With sugar drizzled mountains, sleighbells and Mozart mania, Salzburg is a tourist spectacular. In fact, it's hard not to break into song

Salzburg, Austria
Salzburg, Austria

Why go
For gritty, zeitgeisty, down-with-the-kids urban action. Just kidding. Salzburg is all about fat, squidgy pastries and sugar-drizzled mountains; Mozart arias yodelled from castle turrets; doorbells and sleighbells and schnitzel with noodles. The whole city feels like a gorgeous set built for tourists. Don’t fight it. Slap on your lederhosen and embrace it.

The perfect weekend
As you gaze across Salzburg’s skyline from the salt-white battlements of the Hohensalzburg Fortress, it’s hard not to break into song. Just make sure it’s The Marriage of Figaro rather than The Sound of Music, or else you’re likely to get a wallop round the ear with a giant pretzel. Here they don’t like the movie and are mystified by all the Von Trapp claptrap – although if you insist, there’s a bus tour of the film locations (00 43 662 883211, www.panoramatours.com; £33).
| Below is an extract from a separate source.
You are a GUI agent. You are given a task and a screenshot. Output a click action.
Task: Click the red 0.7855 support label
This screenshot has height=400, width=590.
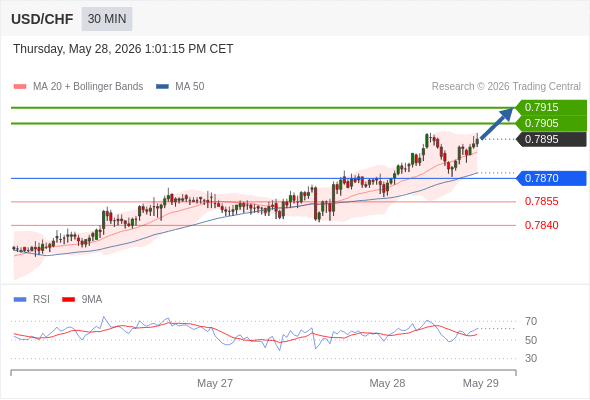541,201
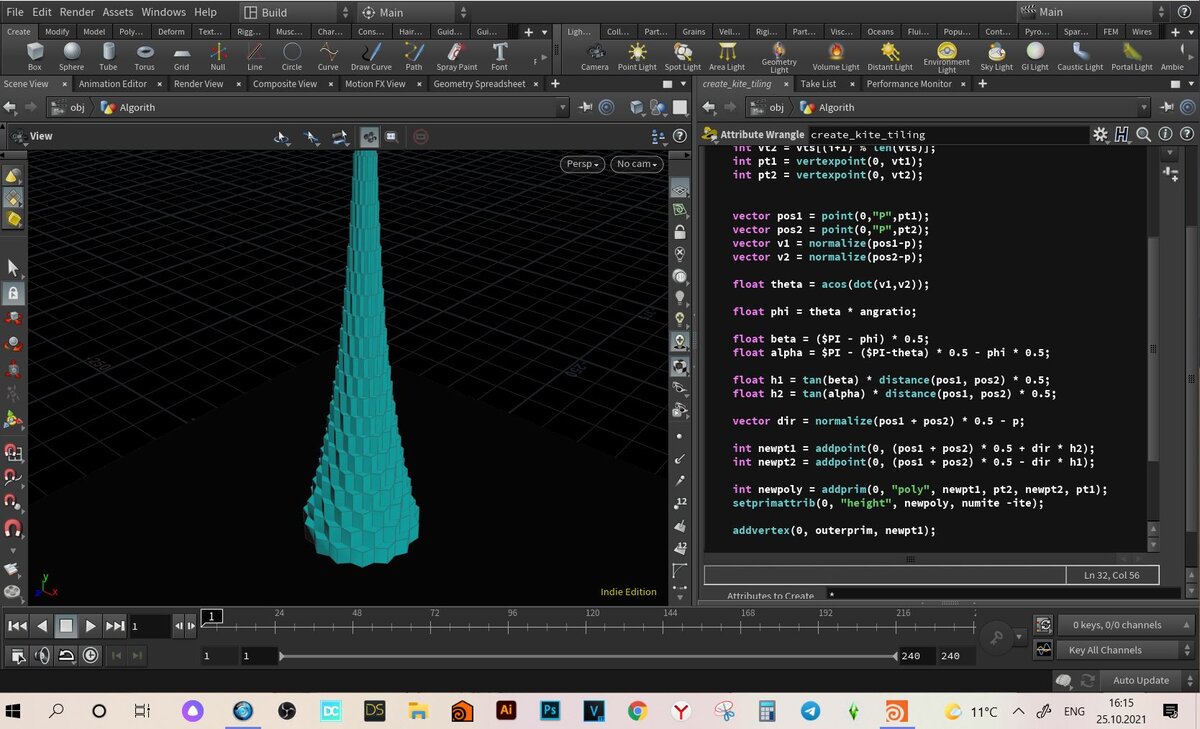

Mozart’s a different matter – Salzburg’s boy wonder is fêted everywhere, not least in the two stately townhouses where he was born and raised, now shrines to his genius (www.mozarteum.at; £11 for both). To hear him, head for the Marble Hall at the Mirabell Palace, which stages nightly concerts (www.salzburger-schlosskonzerte.at). Mozart-mania reaches a crescendo every summer at the month-long Salzburg Festival (www.salzburgerfestspiele.at; Jul 25-Aug 30). The city’s operatic architecture makes for some sensational strolling between the cathedral and the Mirabell gardens, via the jewelled boutiques of Getreidegasse. Even Salzburg’s best beer garden, the Augustiner Braustubl (Lindhofstrasse 7) is set in an old abbey. Quaffing a stein (or six) of lager here is a summer must-do – but the food’s overpriced, so instead head to nearby Krimpelstatter (Mullner Hauptstrasse 31; 00 44 662 432274), which serves hearty schnitzel-type staples for less than £10.

Where to stay
The stand-out hotel in the old town is the Goldener Hirsch (00 43 662 80840, www.goldenerhirschsalzburg.com; doubles from £135, room only), a grande dame with a Tyrolean touch and unfussy service. Twenty minutes away by bus is the Bloberger Hof (00 43 662 830227, www.blobergerhof.at; doubles from £61, B&B), a spotless pensione with views of the Alps.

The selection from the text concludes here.